GaN Polariton BIC Laser Forms Bright Solitons

A grating-coupled GaN waveguide creates a negative-mass polariton BIC whose blueshift, linewidth narrowing, and spatial compression track soliton formation above threshold.

Editorial Desk·July 13, 2026·5 min readstrong

Underlying Paper

Soliton formation in a bound state in the continuum GaN waveguide polariton laser

We study polaritonic bound states in the continuum (BIC) created in GaN waveguides. The existence of symmetry-protected BICs is confirmed by the suppression of light emission and the observation of a polarization vortex in momentum space. Upon increasing the pumping, polariton population accumulates at the BIC and we observe polariton lasing from the blueshifted BIC states. The assessment of the polariton BIC emission energy and of its real and momentum space wavefunctions as a function of pumping power, i.e. of polariton density, indicates the formation of a bright soliton above the lasing threshold. Soliton formation at the BIC is induced by the combination of negative mass BIC and of repulsive polariton-polariton and polariton-reservoir interactions.

arXiv:2512.23368Submitted: Jul 13, 2026v2

Bound states in the continuum are usually discussed as dark optical modes: they sit inside the radiation continuum but avoid coupling out because of symmetry or interference. That makes them attractive for high-Q photonics, but it also creates a practical tension for polariton devices. A mode that is protected from radiation is difficult to observe directly, yet polariton lasing and nonlinear self-organization depend on measuring how the mode fills, shifts, and reshapes under pumping. This paper studies that problem in a GaN waveguide patterned with a one-dimensional grating, where a symmetry-protected polaritonic BIC appears at the center of momentum space and becomes the lasing state under nonresonant excitation.

Core Contribution

The main claim is not only that the authors observe a polariton BIC in GaN, but that this BIC can host a bright soliton once polariton density is high enough. The mechanism is specific: near the BIC, the polariton dispersion has negative effective mass along the relevant direction, while polariton-polariton and polariton-reservoir interactions are repulsive. In that sign combination, the interaction-induced blueshift can balance dispersion and localize the condensate. The result is a lasing mode whose energy, linewidth, real-space size, and momentum-space width evolve consistently with soliton formation rather than with ordinary extended-mode condensation.

That is the useful distinction.
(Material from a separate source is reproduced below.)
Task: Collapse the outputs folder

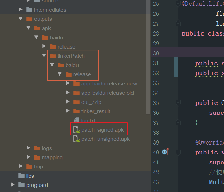Action: 21,19
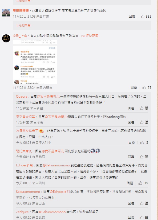Expand the 共5条回复 replies at top

pyautogui.click(x=23, y=1)
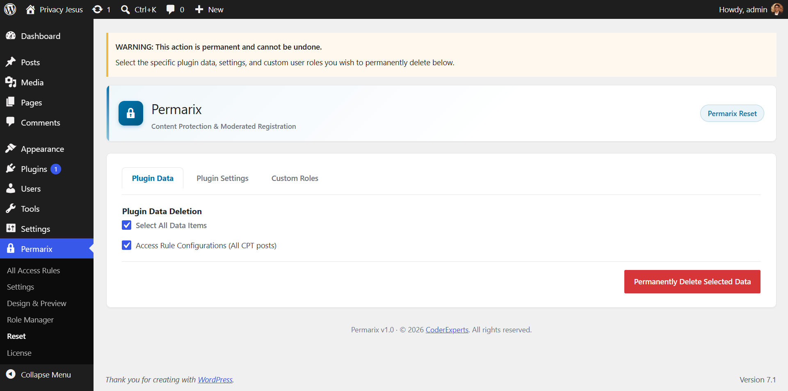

The BIC first appears as a suppression of emission and a polarization vortex, both signatures of the symmetry-protected state. Above threshold, the same state becomes visible through nonlinear population build-up and blueshifts away from its perfectly dark condition. The paper therefore connects three normally separate pieces: BIC topology, polariton lasing, and nonlinear soliton physics in a wide-bandgap semiconductor platform.

Technical Approach

The device is a GaN waveguide with a one-dimensional grating. The grating folds guided polariton modes so that a symmetry-protected BIC occurs near kx=ky=0k_x = k_y = 0. Angle-resolved photoluminescence maps the polariton dispersion along directions perpendicular and parallel to the grating, while polarization-resolved measurements probe the vortex structure around the BIC. Figure 1 shows the device concept and the measured versus calculated dispersion surfaces, including the BIC at the center and the transverse parabolic behavior at nonzero kxk_x.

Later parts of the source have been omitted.